The house in Nambe was always under construction. It originally consisted of three small rooms in a row, about twelve feet wide by twelve feet long, totaling thirty-six feet, looking much like a railroad box car. Two of the rooms had small windows opposite the doors to the outside. There was no heat, no water, no electricity, no bathroom, and, of course, no well—but certainly lots of mice and rats which required resident cats, including one or two from Georgia O’Keeffe delivered in a gunnysack by Maria Chabot [3]. At the back of the house at a discreet fifty-feet was an unpainted privy. Parallel to the front of the house at about twenty paces was an arroyo, the “Mother” irrigation ditch which ran twice a week for a couple of hours in spring and summer.

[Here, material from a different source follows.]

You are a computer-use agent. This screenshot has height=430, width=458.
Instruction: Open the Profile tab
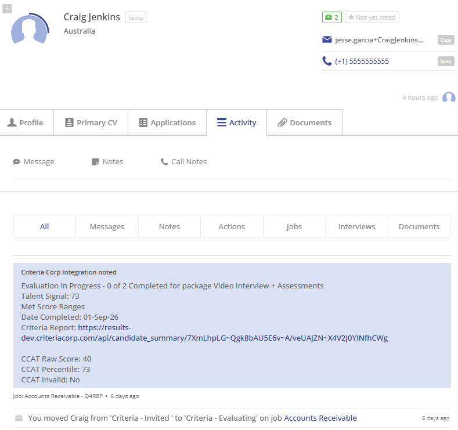27,122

The Valley Below [4] is the story of these two independent women living in Nambe—Alice Marriott, an author and ethnologist, and Margaret Lefranc, an artist by vocation but a plumber, architect, and mechanic when pressed into service by their demanding adobe structure which eventually became a home—and the friendships built among the Nambe and San Ildefonso Pueblo Indians. As Margaret recorded, “I was adopted by a Nambe family.” [5] Leonidas Romero y Vigil, who Margaret called grandma, was a medicine woman and the best fireplace builder for fifty miles around [6]. Her seven-year-old grandson, Frank Romero, tagged along helping his mother, Clara Romero Leon, in whatever fashion his age permitted. In 1963, before Leonidas died, grandmother related her will to Margaret, who was to tell the family how she wished to dispose of her assets. Leonidas’ wishes were followed partially because the Indian family trusted Margaret’s word.

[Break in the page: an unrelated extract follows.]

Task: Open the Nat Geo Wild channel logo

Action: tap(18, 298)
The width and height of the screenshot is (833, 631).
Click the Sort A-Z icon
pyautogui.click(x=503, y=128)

The Summer Shelter in the Cove, as titled in the 1968 publication of The Enduring Navaho [7], is a 1934 photograph by Laura Gilpin. Margaret and Laura Gilpin both lived during an era when they encountered Indians experiencing a vanishing way of life. Margaret lived among her adopted Nambe family for over ten years while Laura visited the Navaho in 1930s with her friend Elizabeth “Betsy” Forster, a public health nurse, but did not return for over thirty years when Forster, Gilpin, and the Navahos had gray hair and were almost unrecognizable but celebrated joyfully when recognition finally occurred. Both Margaret and Laura’s relationships required years and decades of building great trust.

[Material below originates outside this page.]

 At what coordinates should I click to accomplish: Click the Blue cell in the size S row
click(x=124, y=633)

[1] John Brinkerhoff “Brinck” Jackson or J. B. Jackson, (1909–1996), writer, publisher, sketch artist in landscape design.
[2] Landscape by John Brinkerhoff Jackson, editor and publisher during 1951-1968.
[3] Maria Chabot (1913-2001), advocate for Native Americans, rancher, and close friend of George O’Keeffe.
[4] The Valley Below, author Alice Marriott with drawings by Margaret Lefranc, Norman University of Oklahoma Press, 1949.
[5] Margaret Lefranc interview with Marc Simmons, September 29, 1996.
[6] Lois Katz, A Lifetime of Imaging: The Art of Margaret Lefranc, pg. 182, Nouveau Ventures in association with the Margaret Lefranc Art Foundation.
[7] The Enduring Navaho, author and photographs by Laura Gilpin, University of Texas Press, published in 1968 with the assistance of Dan Daneiger Publication Fund © by Laura Gilpin, photograph on pgs. 52-53, taken in 1934. Note on mat underneath in Margaret Lefranc’s writing, “This is another glossy original reproduced in The Enduring Navaho given to me in 1977 by Laura Gilpin. Margaret Schoonover.”